§ Task: Retype exactly the lines from the one containing "The image size is (700, 394)." through the last line of the records below, including both, and leave out any pictures.

Records for processing Block Start

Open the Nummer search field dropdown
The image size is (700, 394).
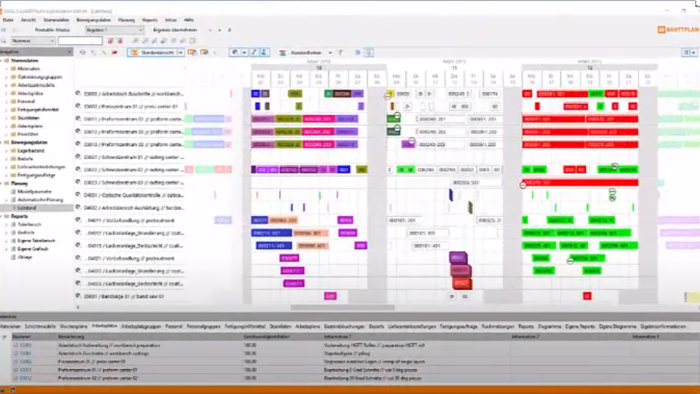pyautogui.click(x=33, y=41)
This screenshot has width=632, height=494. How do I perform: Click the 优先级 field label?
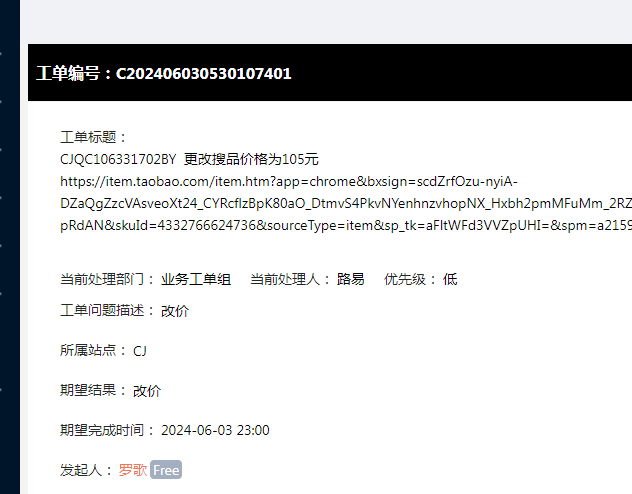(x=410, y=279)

Records for processing Block End

§ Response to the exercise:
The image size is (700, 394).
pyautogui.click(x=33, y=41)
This screenshot has width=632, height=494. How do I perform: Click the 优先级 field label?
(x=410, y=279)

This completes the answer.